*Work to complete:* What to return is the tail of the data, from the line that contains "Task: Click the green 离线 desktop badge" down to the last line, copied exactly.

*Data provided:*
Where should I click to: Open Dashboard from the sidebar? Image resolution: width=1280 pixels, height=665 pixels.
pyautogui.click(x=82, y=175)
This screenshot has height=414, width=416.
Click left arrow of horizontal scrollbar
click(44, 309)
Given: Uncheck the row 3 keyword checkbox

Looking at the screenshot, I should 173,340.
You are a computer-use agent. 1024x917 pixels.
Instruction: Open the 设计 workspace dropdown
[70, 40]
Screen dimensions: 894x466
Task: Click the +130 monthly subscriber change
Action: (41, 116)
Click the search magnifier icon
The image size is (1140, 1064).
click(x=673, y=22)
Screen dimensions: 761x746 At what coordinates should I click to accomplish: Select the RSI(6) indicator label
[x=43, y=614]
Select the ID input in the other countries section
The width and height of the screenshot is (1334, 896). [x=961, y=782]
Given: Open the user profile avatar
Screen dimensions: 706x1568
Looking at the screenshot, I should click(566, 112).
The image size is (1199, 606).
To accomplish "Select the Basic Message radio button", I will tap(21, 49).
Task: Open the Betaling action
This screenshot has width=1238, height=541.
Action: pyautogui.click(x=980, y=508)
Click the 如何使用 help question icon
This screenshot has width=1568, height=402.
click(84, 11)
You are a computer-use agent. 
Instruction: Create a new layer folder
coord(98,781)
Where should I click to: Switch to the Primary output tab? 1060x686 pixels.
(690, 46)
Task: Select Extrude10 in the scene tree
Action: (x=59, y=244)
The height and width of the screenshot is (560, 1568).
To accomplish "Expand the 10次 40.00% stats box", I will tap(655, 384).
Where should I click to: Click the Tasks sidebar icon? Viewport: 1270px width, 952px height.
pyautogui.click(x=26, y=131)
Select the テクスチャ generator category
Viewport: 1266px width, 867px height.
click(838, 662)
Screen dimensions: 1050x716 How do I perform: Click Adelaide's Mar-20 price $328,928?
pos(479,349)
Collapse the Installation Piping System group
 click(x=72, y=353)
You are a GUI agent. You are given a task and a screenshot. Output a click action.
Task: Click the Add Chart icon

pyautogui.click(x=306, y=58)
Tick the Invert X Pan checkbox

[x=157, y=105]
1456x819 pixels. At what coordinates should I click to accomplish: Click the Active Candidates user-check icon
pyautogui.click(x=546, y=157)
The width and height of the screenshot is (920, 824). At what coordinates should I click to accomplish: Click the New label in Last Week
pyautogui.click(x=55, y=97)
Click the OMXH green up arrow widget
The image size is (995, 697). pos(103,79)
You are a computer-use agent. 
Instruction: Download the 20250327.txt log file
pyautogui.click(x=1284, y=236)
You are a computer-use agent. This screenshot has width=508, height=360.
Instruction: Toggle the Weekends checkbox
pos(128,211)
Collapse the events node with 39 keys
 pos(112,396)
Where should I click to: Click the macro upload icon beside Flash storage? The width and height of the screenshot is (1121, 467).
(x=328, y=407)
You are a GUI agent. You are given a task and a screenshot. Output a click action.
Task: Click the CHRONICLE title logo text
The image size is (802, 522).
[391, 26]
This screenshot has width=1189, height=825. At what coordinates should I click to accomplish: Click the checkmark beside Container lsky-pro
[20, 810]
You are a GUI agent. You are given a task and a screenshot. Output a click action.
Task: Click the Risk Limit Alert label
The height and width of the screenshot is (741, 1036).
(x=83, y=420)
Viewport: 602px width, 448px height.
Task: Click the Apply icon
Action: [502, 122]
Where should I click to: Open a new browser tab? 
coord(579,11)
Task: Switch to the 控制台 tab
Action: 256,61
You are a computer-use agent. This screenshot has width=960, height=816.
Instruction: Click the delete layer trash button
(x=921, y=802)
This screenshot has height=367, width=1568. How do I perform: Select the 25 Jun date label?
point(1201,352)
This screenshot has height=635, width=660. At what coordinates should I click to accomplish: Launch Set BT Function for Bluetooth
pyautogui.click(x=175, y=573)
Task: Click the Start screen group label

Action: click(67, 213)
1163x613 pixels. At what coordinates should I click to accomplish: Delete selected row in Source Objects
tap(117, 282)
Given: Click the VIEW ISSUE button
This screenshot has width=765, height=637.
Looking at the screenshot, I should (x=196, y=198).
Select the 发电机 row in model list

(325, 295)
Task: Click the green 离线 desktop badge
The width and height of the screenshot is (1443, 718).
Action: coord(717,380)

*Solution to this task:*
Task: Click the green 离线 desktop badge
The width and height of the screenshot is (1443, 718).
Action: coord(717,380)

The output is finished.